In 1990 the Burmese junta announced elections and decided to take on the recently returned charismatic Aung San Suu Kyi at the ballot box. To the surprise of most observers the elections were free and fair and not rigged. The result was a resounding victory of the Aung San Suu Kyi led National League for Democracy. The stunned generals reacted petulantly and nullified the elections results. Ms. Suu Kyi spent 15 of the next 22 years under house arrest. Even when not under arrest she was not free and refused to leave the country for the legitimate fear that a return would be blocked.
Over the next 22 years the already isolated Burmese nation became an international pariah. Aung San Suu Kyi received the Nobel Peace Prize and became the conscience of the suppressed Burmese people. During the last two decades Myanmar’s secessionists wars continued. The junta displayed its brutality in suppressing widespread protests spearheaded by the respected Buddhist monks and its incompetence during Cyclone Nargis. In these years Myanmar became the latest international pariah befriended by a cynical China eager to harvest abundant Burmese resources. Unwilling to see another neighbor become a Chinese satellite, India swallowed its distaste and permitted economic ties with the Burmese junta. For all the bravery of the Burmese monks and the dignity of Aung San Suu Kyi, Myanmar was the land the rest of the world largely gave up on.
And suddenly this year things changed. Possibly fearing life as a Chinese puppet and worried about its long term future, the junta sent out feelers to Ms. Suu Kyi and her supporters and transferred power to a nominally civilian government. Even though the 650 seat parliament is dominated by the uniforms it announced elections for 45 seats. As an additional carrot, Aung San Suu Kyi was allowed to run.

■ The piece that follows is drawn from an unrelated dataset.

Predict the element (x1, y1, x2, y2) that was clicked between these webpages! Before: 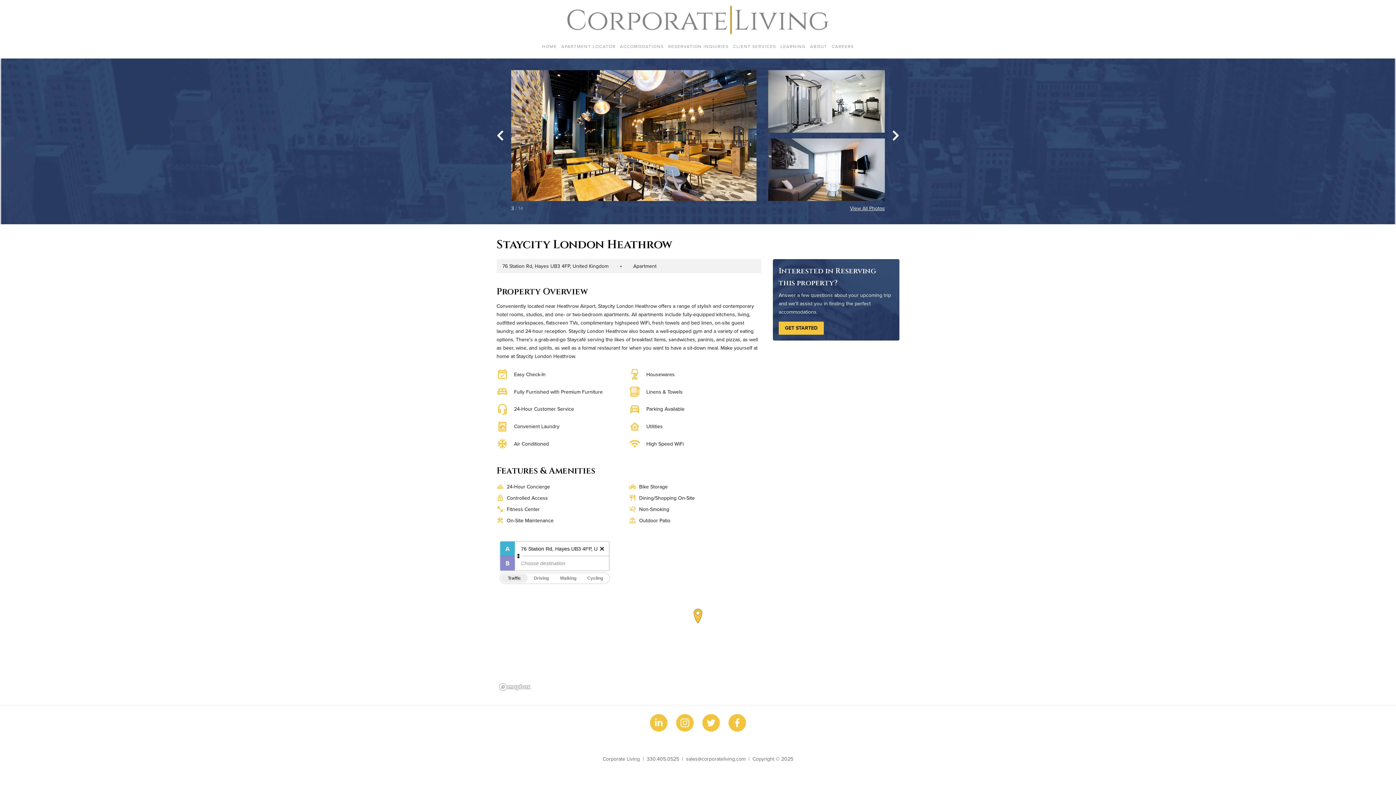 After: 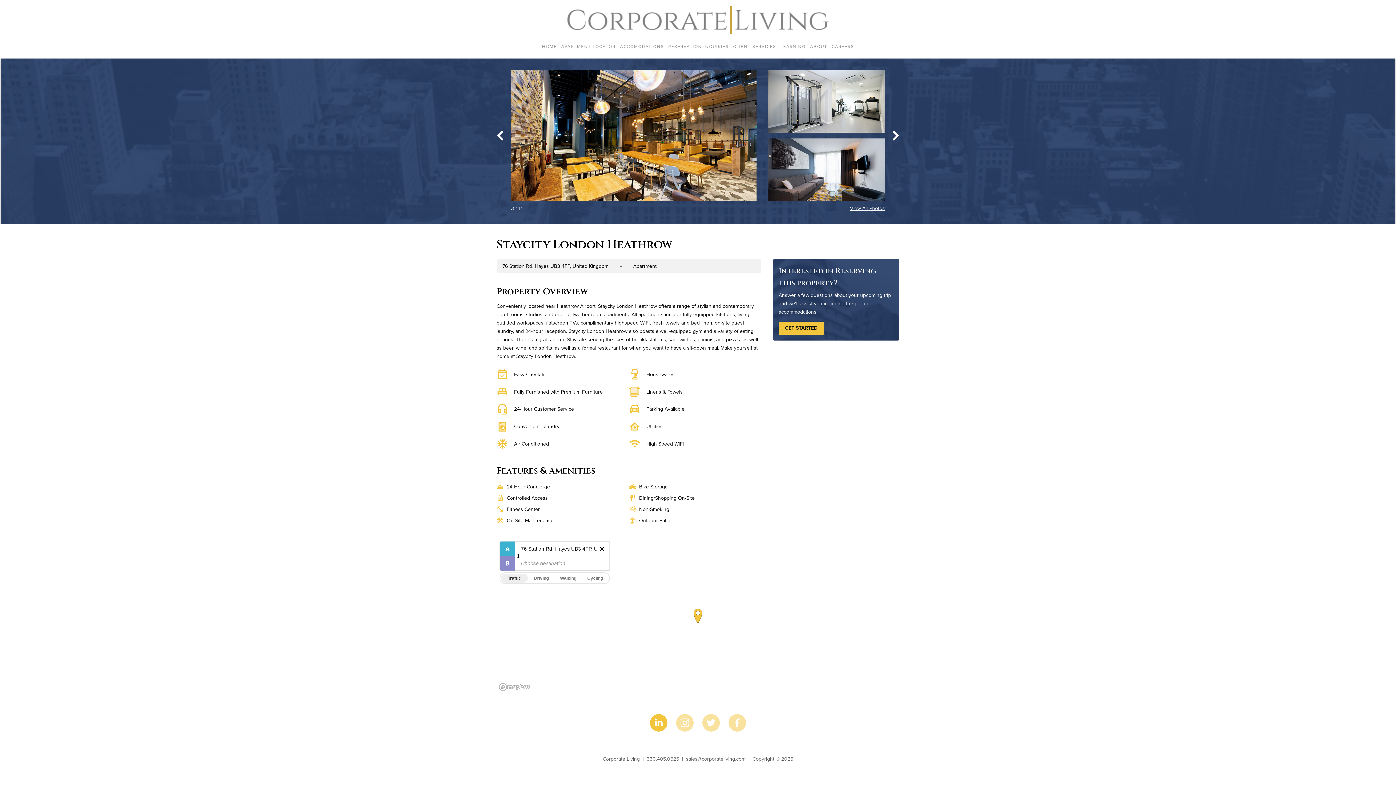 Action: bbox: (650, 714, 667, 731)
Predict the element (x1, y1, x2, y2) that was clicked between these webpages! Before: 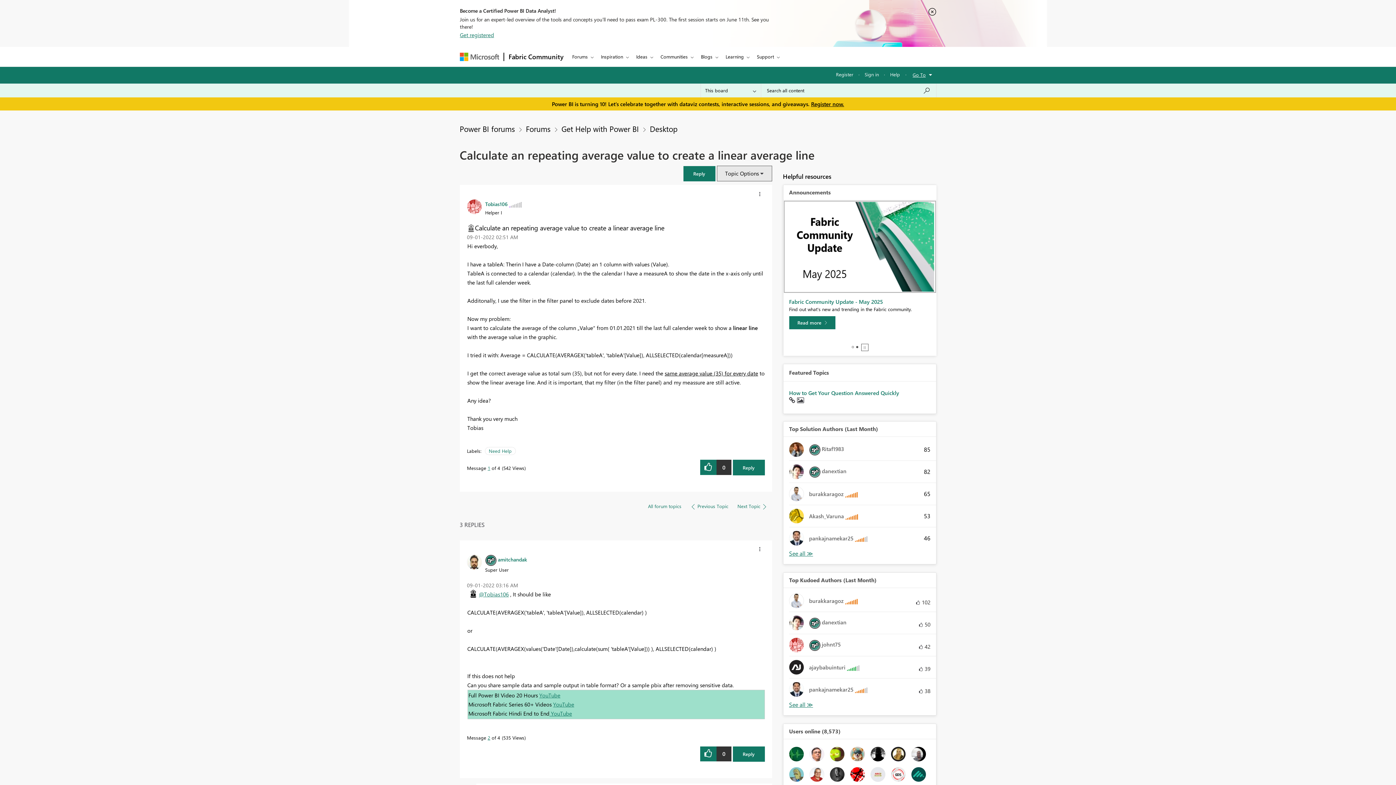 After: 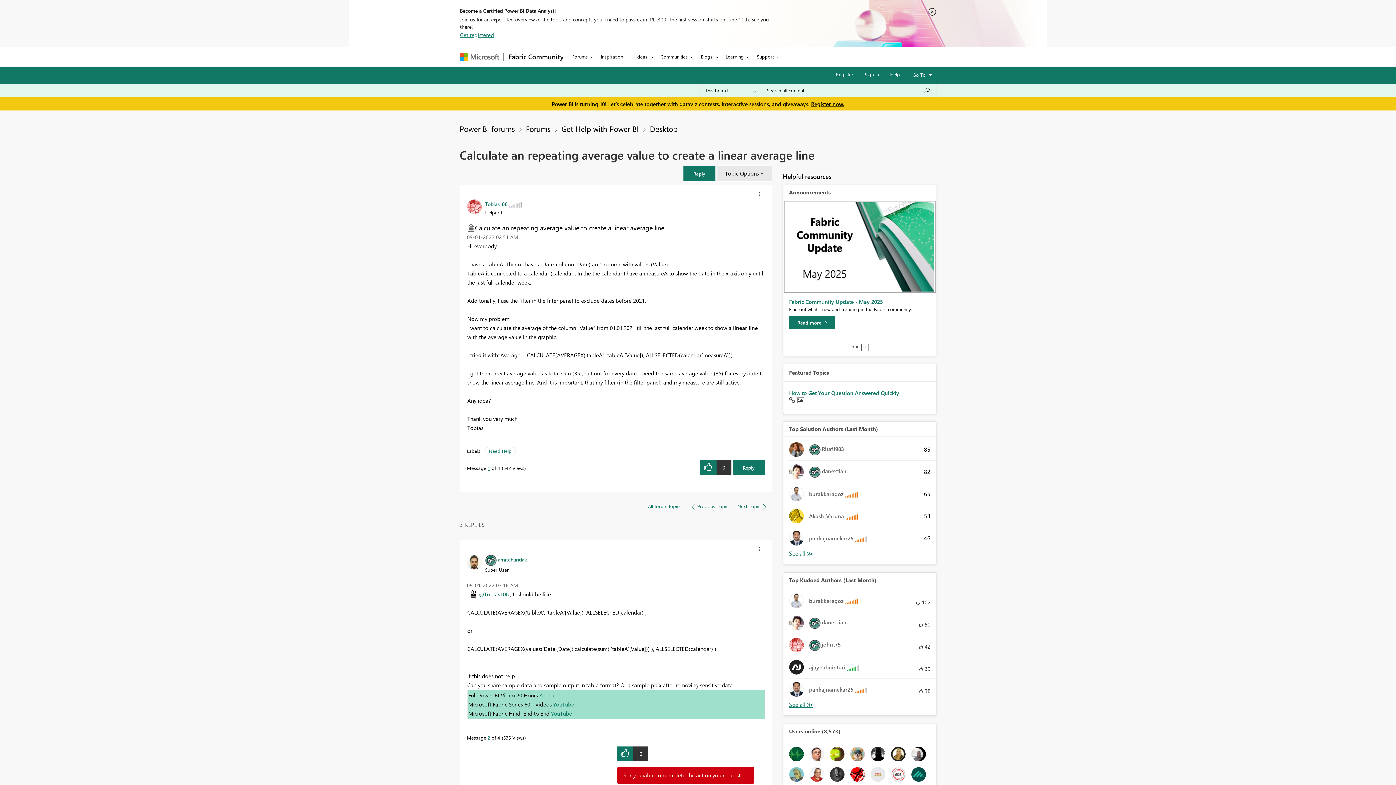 Action: bbox: (732, 746, 764, 762) label: Reply to comment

Even with attempts to rig the elections, it appears that the National League for Democracy may have won 44 of the 45 seats. If the result holds up, it is a stinging rebuke to the junta. The question is what happens next. The junta obviously has no legitimacy and for now will have given up control of less than 7% of parliament. Hosni Mubarak held on to power in Egypt for almost three decades by allowing the opposition to nibble at the edges of parliament. But until two years ago Hosni Mubarak never faced such a debacle at the ballot box. For the second time in 22 years the Burmese people have shown their contempt for the junta at the ballot box.
So will the generals fade away quietly into the good night? What assurances will the NLD be willing to give to hasten this transition? Given the thumping the junta has taken in what should have been its pampered strongholds, how much control do they retain on the rank and file? It is a time for statesmanship of the sort that allowed Spain in 1975 and Chile in 1989 to transition to democracy. Will the characters on stage step up?